Try it: Once a line is found to contain "resolution", copy it out of the listing.
Top of Extracted information
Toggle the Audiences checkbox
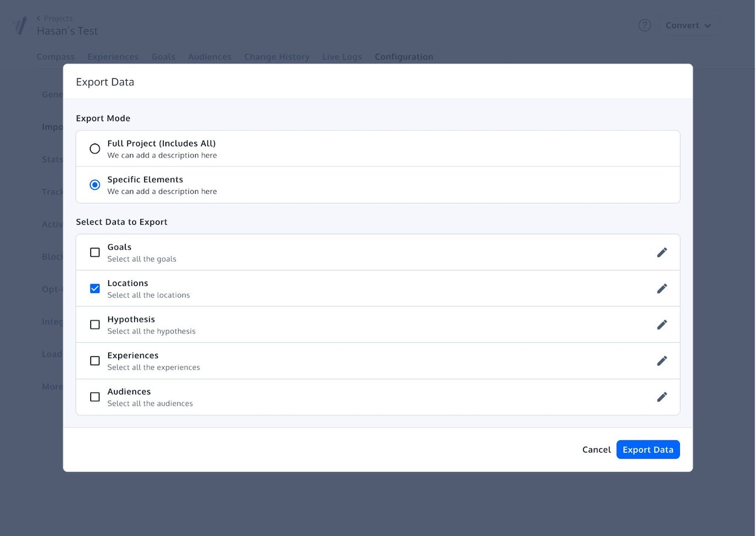The height and width of the screenshot is (536, 756). click(x=95, y=397)
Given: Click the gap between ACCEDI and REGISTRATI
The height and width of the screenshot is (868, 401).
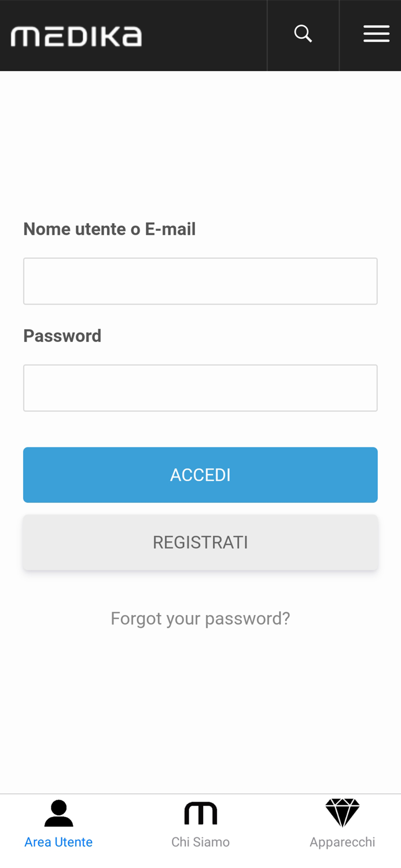Looking at the screenshot, I should (200, 509).
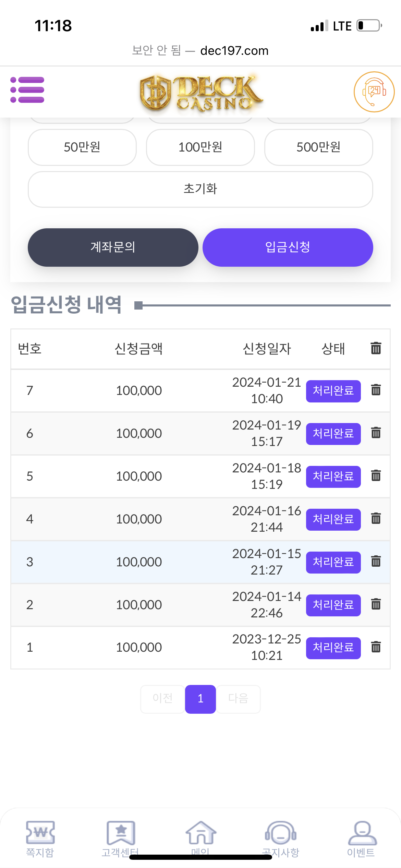Delete deposit request number 7
The width and height of the screenshot is (401, 868).
point(376,390)
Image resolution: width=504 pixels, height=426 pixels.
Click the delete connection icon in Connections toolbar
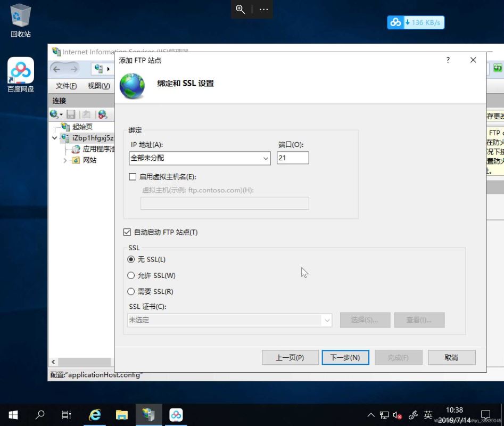pyautogui.click(x=103, y=114)
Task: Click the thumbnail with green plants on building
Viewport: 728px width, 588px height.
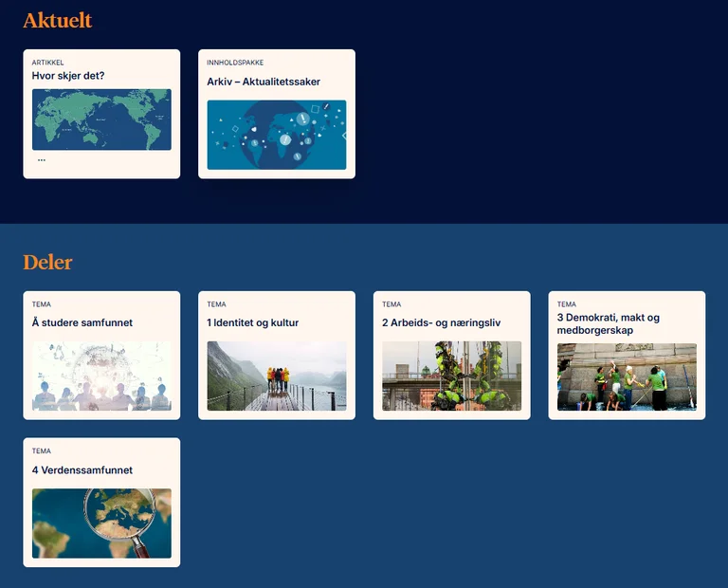Action: pos(451,376)
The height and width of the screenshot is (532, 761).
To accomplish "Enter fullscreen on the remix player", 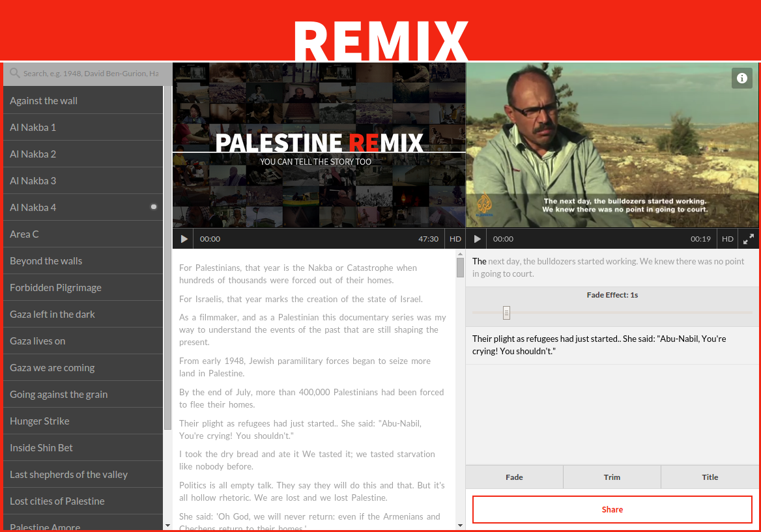I will [749, 239].
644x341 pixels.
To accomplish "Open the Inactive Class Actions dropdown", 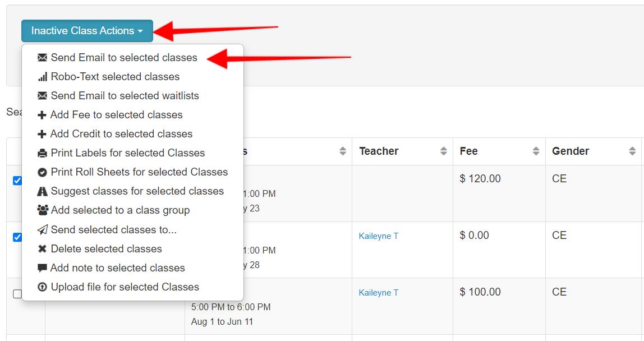I will coord(87,31).
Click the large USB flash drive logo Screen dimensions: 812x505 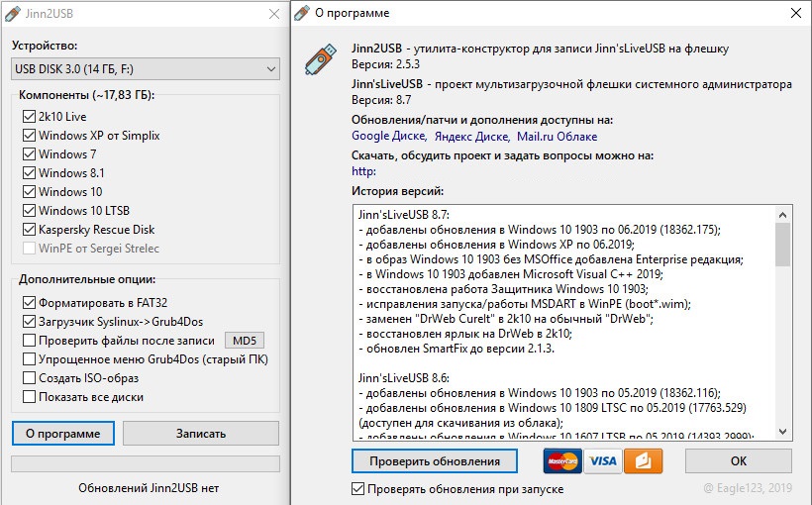click(x=319, y=62)
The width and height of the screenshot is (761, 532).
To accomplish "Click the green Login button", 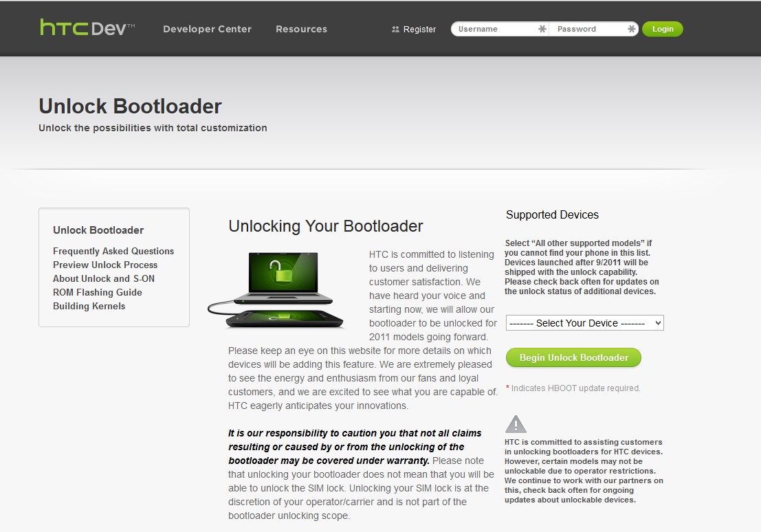I will point(662,29).
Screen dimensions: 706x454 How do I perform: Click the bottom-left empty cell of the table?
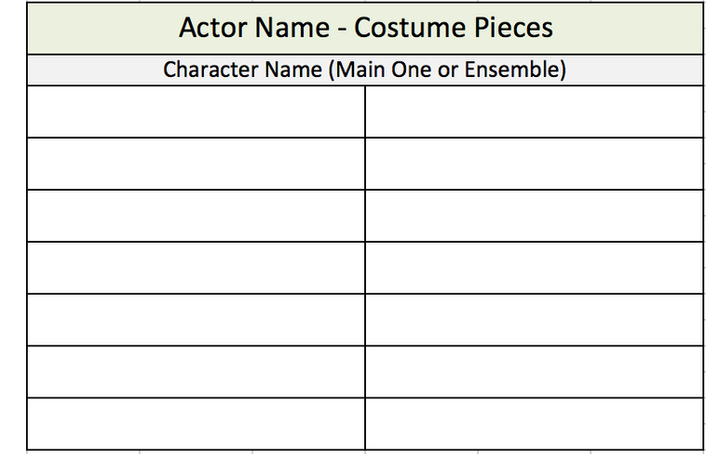tap(196, 423)
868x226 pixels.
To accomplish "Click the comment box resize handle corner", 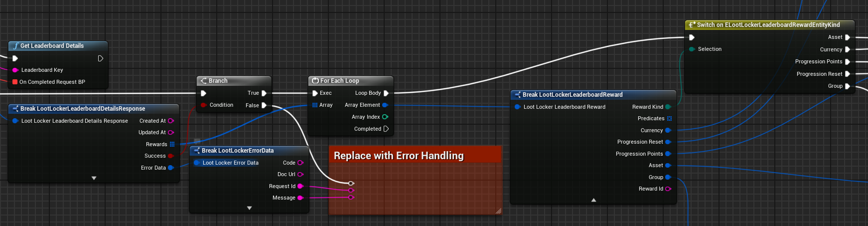I will pyautogui.click(x=498, y=211).
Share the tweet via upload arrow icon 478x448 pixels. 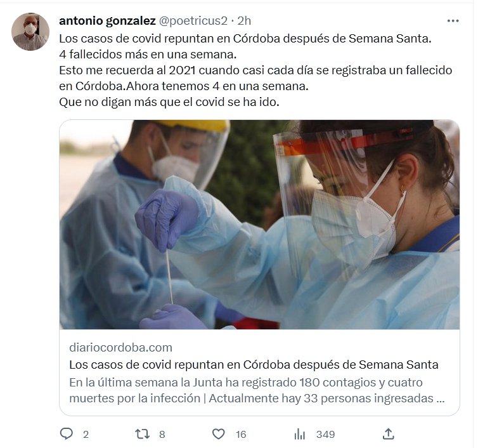[389, 434]
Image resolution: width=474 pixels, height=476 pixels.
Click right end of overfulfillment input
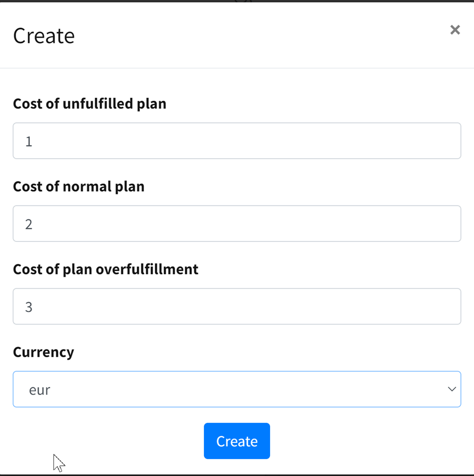448,306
Bottom of Extracted information
Problem solution:
Image resolution: width=504 pixels, height=426 pixels.
Image resolution: width=474 pixels, height=476 pixels.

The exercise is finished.